Es steht überall zu lesen: Mit Industrie 4.0 steigen die Anforderungen an die industrielle Produktion. Dabei scheint die individualisierte Massenanfertigung bisher noch ein Zukunftsversprechen zu sein, das sich nur umsetzen lassen wird, wenn geeignete Prüfverfahren für die Machbarkeit individueller Designs gefunden werden.

Forschern des Fraunhofer-Instituts für Graphische Datenverarbeitung IGD in Darmstadt ist an dieser Stelle nach eigener Aussage ein entscheidender Schritt nach vorne gelungen: Sie haben eine Simulationssoftware entwickelt, die die Realisierbarkeit individueller Designvorstellungen automatisch überprüfen und feststellen können soll, ob sie sich in die Wirklichkeit umsetzen lassen.

„Fließender Übergang zwischen Design und Simulation“

Christian Altenhofen aus der Abteilung Interaktive Engineering Technologien am Fraunhofer-IGD beschreibt den Mehrwert wie folgt: „Wir schaffen einen fließenden Übergang zwischen Design und Simulation: Bisher war es ein ungelöstes Problem, schnell prüfen zu können, ob sich ein individueller Entwurf umsetzen lässt.“ Laut Altenhofen liegt das daran, dass die meisten CAD-Daten lediglich die äußere Oberfläche beschreiben und nicht die für Simulationen notwendigen volumetrischen Informationen enthalten. Diese nachträglich zu generieren, sei sehr fehleranfällig, erfordere meist manuelle Nacharbeit und koste die Industrie viel Geld, zeichnet der Wissenschaftler die bisherige Situation nach.

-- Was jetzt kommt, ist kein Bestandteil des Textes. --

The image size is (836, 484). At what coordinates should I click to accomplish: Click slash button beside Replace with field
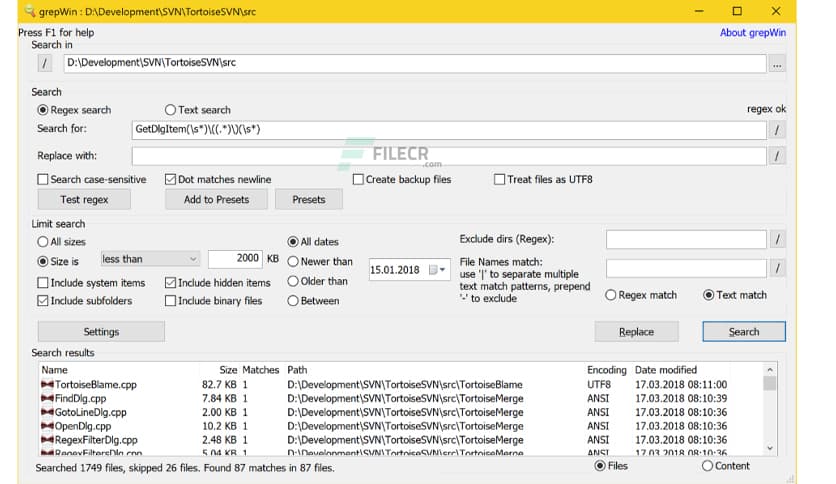[x=777, y=156]
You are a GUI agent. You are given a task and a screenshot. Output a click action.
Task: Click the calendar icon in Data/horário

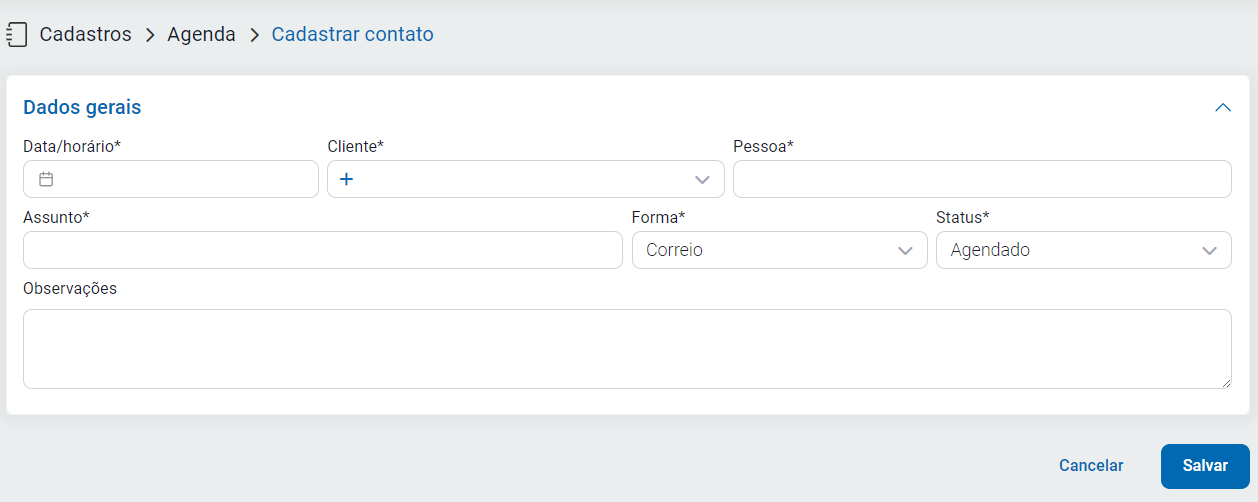46,180
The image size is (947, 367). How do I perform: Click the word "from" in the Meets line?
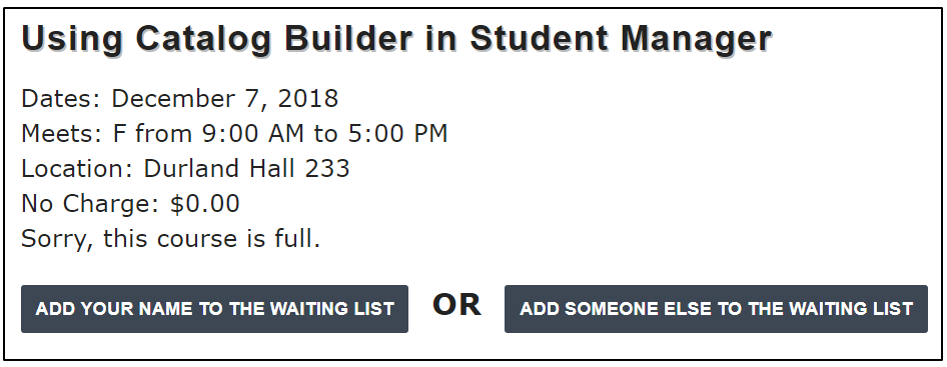point(163,133)
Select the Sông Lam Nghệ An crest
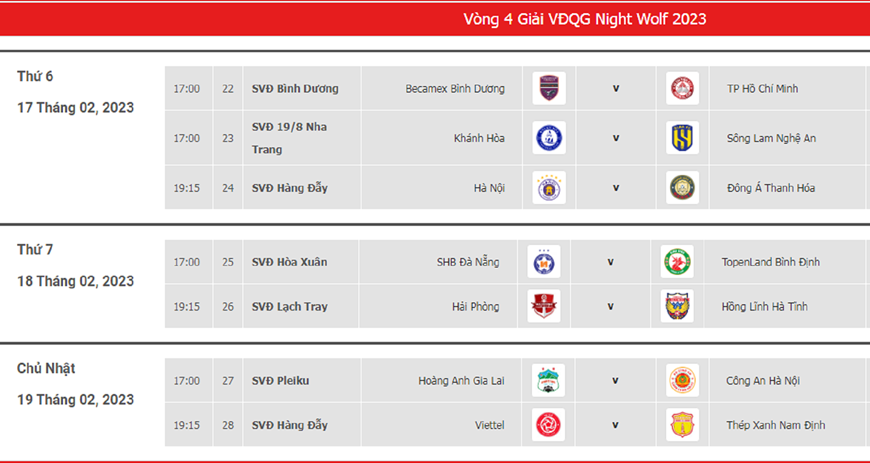870x463 pixels. (x=682, y=138)
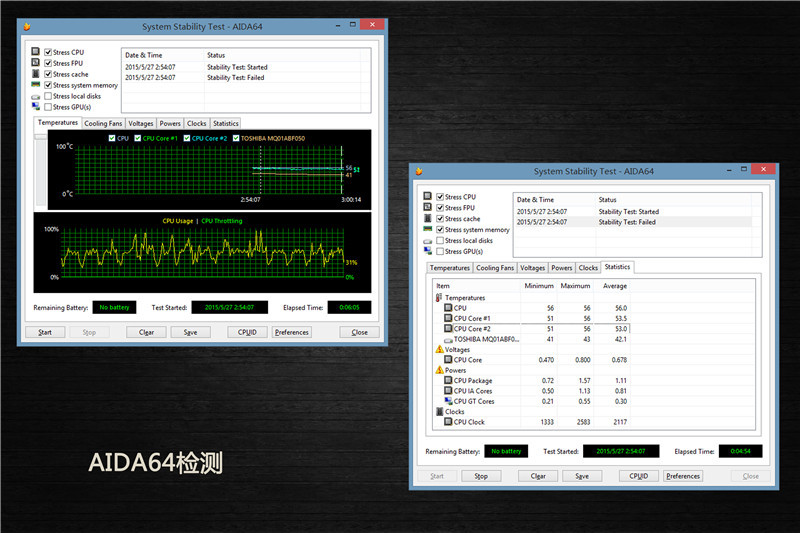Viewport: 800px width, 533px height.
Task: Open the Statistics tab in the graph window
Action: pyautogui.click(x=226, y=124)
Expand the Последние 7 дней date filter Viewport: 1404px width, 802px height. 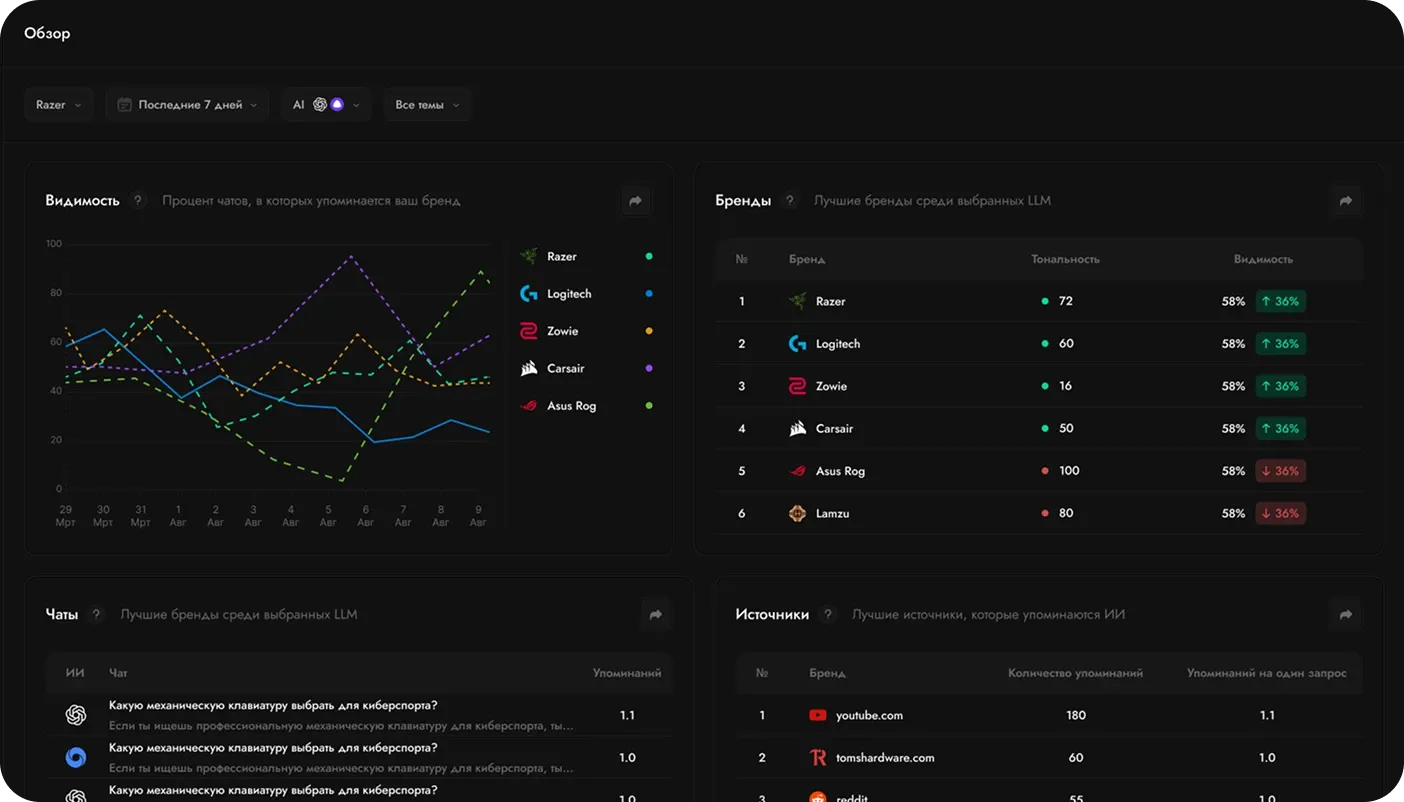point(187,105)
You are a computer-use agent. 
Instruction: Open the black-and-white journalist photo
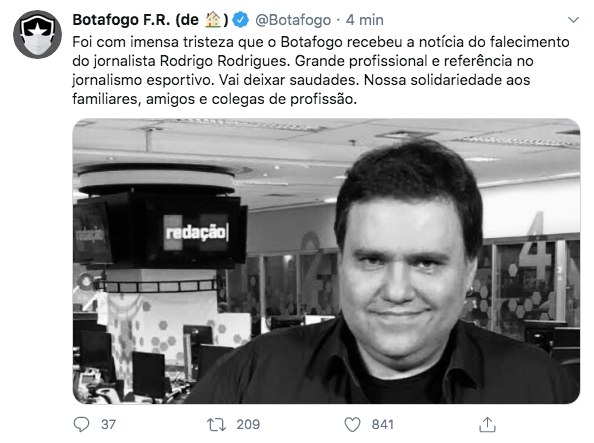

Die neue Software soll Kunden und Hersteller nun in die Lage versetzen, die zur Materialprüfung notwendige Simulation automatisch selbst zu erzeugen. „Dadurch wird schnell geklärt, ob sich Designvorschläge, die am Rechner erstellt wurden, auch in der Realität umsetzen lassen – ist dies nicht der Fall, schlägt die Software vor, wie das Produkt stabiler beziehungsweise besser gestaltet werden kann“, erklärt Altenhofen.